→ EXERCISE DETAILS
Answer these questions using the study summary on occupational lead exposure below.
(a) How many lead smelter workers were given the neuropsychological screening battery?
(b) Which variable, once included as a covariate, led the IBL exposure groups to differ significantly on several tests?
(c) What kind of relation was found between cumulative exposure (IBL) and neuropsychological performance?
───── PASSAGE TO READ
To determine if measures reflecting chronic occupational lead exposure are associated with performance on neuropsychological tests.


467 Canadian male lead smelter workers (mean (SD) age 43.4 (11.00) years, education 9.8 (3.18) years, years of employment 17.7 (7.43), and current blood lead concentration (B-Pb) 27.5 (8.4) micrograms dl-1) were given a neuropsychological screening battery. Time weighted average (TWA) and time integrated blood levels (IBL) were developed from B-Pb records obtained through regular medical monitoring (mean (range) TWA 40.1 (4.0-66.4) micrograms dl-1, mean IBL 765.2 (0.6-1625.7) micrograms-y dl-1). 14 neuropsychological variables were included in three multivariate analyses of covariance, with each exposure variable as the grouping variable (high, medium, and low) and age, education, score on a measure of depressive symptoms, and self reported alcohol use as the covariates. Groups did not differ in history of neurological conditions.


Neither the B-Pb, TWA, nor IBL was significant by multivariate analyses of covariance (MANCOVA). When years of employment, a suppressor variable, was included as a covariate, IBL exposure groups differed significantly on digit symbol, logical memory, Purdue dominant hand, and trails A and B.


A dose-effect relation was found between cumulative exposure (IBL) and neuropsychological performance at a time when current B-Pb concentrations were low and showed no association with performance.
──────────
───── INFORMATION
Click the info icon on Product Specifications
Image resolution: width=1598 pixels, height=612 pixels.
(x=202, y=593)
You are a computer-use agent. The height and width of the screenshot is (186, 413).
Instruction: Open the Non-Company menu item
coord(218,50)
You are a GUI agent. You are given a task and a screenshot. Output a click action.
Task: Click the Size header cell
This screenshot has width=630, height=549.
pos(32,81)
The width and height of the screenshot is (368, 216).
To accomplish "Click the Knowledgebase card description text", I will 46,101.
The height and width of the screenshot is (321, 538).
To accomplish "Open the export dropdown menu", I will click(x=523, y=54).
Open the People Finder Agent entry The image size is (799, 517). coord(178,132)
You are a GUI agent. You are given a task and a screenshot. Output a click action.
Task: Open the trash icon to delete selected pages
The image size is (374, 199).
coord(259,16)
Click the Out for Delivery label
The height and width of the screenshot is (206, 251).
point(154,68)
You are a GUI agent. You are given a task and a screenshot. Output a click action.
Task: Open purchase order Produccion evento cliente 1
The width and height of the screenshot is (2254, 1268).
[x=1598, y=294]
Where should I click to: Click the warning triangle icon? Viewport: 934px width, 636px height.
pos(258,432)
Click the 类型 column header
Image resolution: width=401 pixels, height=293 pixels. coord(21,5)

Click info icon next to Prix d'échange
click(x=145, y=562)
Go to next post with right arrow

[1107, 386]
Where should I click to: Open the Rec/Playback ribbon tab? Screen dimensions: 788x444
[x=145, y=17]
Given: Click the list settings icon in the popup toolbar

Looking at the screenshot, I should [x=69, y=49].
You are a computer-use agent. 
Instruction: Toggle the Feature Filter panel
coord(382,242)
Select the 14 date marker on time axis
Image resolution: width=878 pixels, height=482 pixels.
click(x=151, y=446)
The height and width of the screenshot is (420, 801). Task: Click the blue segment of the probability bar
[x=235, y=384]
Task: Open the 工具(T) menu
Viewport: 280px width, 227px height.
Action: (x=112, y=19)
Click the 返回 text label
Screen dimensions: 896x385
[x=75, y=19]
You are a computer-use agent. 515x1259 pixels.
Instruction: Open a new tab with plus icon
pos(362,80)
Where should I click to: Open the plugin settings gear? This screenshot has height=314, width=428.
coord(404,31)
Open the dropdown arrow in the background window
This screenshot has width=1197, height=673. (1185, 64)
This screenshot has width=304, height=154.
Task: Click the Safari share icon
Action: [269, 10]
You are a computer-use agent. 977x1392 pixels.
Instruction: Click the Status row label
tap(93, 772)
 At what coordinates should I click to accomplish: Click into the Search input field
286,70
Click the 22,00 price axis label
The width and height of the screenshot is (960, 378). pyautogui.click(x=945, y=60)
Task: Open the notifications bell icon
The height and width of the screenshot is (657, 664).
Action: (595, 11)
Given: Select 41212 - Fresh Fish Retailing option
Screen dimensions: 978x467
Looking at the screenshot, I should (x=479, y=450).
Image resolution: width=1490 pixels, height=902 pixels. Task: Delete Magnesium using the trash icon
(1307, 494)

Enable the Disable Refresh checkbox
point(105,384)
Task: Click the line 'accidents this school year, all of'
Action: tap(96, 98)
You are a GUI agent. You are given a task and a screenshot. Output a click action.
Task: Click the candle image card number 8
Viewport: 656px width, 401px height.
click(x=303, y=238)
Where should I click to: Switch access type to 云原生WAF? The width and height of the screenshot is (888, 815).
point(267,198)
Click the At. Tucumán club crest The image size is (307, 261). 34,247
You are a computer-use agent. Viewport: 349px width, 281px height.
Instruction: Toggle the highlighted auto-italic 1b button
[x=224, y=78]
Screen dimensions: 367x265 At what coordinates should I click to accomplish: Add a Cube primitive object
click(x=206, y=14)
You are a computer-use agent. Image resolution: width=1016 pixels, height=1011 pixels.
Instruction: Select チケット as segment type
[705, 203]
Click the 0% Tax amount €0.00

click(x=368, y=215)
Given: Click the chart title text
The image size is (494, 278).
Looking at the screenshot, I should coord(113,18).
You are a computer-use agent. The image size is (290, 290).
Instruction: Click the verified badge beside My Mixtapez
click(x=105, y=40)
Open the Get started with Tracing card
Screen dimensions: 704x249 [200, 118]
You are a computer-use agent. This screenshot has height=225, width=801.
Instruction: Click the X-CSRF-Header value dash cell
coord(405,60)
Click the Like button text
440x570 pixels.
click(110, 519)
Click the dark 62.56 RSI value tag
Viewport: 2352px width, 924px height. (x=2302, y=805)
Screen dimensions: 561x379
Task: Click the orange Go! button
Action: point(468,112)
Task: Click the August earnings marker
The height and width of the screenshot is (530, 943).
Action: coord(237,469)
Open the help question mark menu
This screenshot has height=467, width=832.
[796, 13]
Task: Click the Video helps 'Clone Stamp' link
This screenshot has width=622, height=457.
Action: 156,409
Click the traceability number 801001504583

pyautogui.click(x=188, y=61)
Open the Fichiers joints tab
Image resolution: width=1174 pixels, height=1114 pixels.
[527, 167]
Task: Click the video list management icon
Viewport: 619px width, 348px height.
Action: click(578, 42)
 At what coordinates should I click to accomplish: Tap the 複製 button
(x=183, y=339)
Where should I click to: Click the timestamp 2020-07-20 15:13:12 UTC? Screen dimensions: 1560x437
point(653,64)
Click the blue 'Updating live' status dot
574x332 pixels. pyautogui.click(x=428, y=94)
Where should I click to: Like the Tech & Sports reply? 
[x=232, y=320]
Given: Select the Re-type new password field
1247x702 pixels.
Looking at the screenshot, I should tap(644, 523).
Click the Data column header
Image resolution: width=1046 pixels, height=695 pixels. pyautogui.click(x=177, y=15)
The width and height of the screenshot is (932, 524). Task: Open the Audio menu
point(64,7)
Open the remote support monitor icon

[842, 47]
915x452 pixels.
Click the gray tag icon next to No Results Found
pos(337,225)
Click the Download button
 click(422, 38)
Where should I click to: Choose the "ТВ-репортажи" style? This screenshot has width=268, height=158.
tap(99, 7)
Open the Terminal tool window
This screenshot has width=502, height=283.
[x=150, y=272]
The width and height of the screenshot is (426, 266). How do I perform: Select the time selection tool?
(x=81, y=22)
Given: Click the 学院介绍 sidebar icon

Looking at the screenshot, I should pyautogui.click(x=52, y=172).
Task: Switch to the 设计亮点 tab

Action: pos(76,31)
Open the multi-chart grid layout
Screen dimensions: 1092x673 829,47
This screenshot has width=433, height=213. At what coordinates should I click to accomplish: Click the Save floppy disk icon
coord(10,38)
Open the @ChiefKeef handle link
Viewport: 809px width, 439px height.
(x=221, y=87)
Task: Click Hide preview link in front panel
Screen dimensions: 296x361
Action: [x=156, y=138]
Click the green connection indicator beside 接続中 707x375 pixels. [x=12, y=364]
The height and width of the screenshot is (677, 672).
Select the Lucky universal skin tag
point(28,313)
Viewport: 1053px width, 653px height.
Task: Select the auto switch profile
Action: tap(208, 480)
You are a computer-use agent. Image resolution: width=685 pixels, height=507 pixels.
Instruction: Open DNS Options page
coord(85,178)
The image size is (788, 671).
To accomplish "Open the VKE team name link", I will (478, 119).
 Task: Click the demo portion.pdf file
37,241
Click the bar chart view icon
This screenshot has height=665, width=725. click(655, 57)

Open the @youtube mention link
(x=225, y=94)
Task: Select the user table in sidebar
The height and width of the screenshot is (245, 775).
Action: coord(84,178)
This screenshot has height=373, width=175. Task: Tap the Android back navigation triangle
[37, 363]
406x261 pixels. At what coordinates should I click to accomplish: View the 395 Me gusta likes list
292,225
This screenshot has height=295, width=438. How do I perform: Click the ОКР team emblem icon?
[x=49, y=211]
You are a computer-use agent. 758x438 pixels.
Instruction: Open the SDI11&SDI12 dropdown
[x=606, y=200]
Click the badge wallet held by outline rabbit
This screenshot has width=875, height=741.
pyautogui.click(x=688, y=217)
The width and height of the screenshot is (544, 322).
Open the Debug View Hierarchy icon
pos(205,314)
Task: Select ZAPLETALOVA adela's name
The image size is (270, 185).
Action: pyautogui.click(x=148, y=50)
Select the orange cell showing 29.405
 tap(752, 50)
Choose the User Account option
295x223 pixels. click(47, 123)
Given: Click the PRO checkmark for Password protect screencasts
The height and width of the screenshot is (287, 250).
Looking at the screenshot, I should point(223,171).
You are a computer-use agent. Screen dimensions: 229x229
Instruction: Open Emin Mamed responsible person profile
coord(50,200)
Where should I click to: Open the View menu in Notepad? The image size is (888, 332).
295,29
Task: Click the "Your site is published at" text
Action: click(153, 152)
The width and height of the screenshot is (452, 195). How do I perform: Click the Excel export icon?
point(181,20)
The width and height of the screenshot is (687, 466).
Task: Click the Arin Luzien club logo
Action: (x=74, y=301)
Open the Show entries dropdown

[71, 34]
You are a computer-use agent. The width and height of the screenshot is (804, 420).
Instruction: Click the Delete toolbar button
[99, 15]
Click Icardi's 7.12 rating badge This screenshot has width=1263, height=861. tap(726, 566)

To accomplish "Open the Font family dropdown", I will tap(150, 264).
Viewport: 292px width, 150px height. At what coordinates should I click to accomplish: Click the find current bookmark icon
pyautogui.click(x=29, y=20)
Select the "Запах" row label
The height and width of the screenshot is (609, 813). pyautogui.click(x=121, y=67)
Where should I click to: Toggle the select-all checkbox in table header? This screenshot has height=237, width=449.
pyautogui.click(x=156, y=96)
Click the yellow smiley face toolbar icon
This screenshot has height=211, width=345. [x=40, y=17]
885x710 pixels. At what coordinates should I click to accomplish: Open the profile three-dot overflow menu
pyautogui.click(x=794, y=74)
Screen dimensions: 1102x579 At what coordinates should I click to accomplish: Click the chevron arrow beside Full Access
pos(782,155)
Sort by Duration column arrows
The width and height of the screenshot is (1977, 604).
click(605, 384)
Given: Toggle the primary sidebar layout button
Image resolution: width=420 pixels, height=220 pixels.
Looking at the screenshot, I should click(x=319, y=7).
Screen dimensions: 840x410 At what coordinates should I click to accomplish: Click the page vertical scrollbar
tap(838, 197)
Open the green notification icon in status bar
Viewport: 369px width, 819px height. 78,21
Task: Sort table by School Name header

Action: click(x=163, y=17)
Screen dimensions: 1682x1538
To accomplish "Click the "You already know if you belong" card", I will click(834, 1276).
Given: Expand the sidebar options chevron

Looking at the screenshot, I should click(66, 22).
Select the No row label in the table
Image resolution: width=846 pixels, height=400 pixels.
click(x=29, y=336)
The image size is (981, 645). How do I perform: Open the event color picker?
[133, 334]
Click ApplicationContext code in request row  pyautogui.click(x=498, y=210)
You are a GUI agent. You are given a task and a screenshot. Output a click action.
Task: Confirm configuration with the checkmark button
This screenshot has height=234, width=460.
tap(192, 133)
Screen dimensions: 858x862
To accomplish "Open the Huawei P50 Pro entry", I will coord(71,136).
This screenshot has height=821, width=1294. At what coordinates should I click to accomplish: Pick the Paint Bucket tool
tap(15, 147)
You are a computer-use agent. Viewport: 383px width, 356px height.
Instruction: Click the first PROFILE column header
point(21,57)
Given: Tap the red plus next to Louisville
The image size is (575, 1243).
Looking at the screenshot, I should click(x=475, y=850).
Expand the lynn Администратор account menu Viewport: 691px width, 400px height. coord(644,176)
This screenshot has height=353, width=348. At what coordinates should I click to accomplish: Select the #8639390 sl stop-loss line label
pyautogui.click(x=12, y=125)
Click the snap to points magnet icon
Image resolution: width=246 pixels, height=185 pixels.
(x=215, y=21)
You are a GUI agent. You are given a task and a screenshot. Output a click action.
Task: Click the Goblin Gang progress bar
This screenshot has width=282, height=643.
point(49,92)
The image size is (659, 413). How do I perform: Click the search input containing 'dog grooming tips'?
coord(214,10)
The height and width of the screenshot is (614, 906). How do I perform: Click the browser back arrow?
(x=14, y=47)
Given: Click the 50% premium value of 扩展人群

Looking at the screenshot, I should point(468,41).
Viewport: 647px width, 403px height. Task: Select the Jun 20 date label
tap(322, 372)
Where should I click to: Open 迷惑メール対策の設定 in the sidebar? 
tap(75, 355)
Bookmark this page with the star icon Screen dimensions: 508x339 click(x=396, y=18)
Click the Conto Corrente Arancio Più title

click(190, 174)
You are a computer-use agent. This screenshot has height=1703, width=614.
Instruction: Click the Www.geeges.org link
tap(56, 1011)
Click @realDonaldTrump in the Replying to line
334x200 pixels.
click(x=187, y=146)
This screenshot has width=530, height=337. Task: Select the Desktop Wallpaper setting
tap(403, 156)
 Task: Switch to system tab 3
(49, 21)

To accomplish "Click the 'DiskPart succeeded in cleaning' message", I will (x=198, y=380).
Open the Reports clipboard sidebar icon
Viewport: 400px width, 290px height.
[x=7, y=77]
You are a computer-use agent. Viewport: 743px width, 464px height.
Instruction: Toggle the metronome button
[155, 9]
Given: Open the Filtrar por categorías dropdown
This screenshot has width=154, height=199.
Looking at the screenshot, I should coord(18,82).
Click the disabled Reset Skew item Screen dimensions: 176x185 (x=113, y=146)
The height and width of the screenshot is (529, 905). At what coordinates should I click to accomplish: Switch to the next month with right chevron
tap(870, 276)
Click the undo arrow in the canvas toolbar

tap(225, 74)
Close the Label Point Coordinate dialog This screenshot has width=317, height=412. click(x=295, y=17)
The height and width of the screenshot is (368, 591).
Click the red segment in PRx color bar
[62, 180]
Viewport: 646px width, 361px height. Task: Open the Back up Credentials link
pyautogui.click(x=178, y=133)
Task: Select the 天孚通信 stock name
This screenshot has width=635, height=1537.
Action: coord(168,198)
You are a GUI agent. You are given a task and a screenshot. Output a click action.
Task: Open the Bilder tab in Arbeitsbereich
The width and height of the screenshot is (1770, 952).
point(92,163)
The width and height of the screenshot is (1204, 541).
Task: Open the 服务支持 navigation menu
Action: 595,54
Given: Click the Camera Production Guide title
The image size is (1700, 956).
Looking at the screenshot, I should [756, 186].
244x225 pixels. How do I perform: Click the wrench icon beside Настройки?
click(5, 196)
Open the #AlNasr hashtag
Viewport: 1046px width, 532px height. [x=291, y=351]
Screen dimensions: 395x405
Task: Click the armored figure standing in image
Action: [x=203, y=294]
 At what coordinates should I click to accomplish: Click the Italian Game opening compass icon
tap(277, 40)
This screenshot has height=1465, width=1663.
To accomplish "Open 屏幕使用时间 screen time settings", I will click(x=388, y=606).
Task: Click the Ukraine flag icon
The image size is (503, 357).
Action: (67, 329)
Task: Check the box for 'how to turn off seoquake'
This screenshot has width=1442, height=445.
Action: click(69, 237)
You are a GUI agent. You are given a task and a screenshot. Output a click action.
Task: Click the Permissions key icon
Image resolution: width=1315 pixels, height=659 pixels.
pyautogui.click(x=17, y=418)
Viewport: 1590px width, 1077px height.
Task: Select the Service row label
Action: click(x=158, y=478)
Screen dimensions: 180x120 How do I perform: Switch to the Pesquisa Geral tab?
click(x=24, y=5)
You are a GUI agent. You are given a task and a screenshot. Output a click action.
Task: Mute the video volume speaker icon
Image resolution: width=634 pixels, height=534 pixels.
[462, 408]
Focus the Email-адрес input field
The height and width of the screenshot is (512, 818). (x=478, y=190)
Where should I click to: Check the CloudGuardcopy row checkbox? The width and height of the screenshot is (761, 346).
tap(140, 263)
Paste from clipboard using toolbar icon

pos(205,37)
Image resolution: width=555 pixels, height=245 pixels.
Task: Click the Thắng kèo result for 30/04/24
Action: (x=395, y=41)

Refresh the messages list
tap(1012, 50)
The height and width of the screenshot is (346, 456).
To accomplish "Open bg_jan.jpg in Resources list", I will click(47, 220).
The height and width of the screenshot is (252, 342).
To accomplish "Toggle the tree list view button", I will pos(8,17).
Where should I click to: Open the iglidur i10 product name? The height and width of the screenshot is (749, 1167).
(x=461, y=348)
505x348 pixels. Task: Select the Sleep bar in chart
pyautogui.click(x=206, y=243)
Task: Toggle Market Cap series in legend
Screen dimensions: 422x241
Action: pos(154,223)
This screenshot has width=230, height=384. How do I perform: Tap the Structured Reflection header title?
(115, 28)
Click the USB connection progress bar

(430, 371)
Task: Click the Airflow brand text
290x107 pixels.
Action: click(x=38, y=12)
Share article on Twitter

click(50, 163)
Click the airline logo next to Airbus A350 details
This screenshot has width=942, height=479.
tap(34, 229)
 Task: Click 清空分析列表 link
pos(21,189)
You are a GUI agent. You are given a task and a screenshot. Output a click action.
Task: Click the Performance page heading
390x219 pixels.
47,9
──────────
→ RESULT FOR THIS TASK
(a) 467 Canadian male lead smelter workers.
(b) Years of employment.
(c) A dose-effect relation.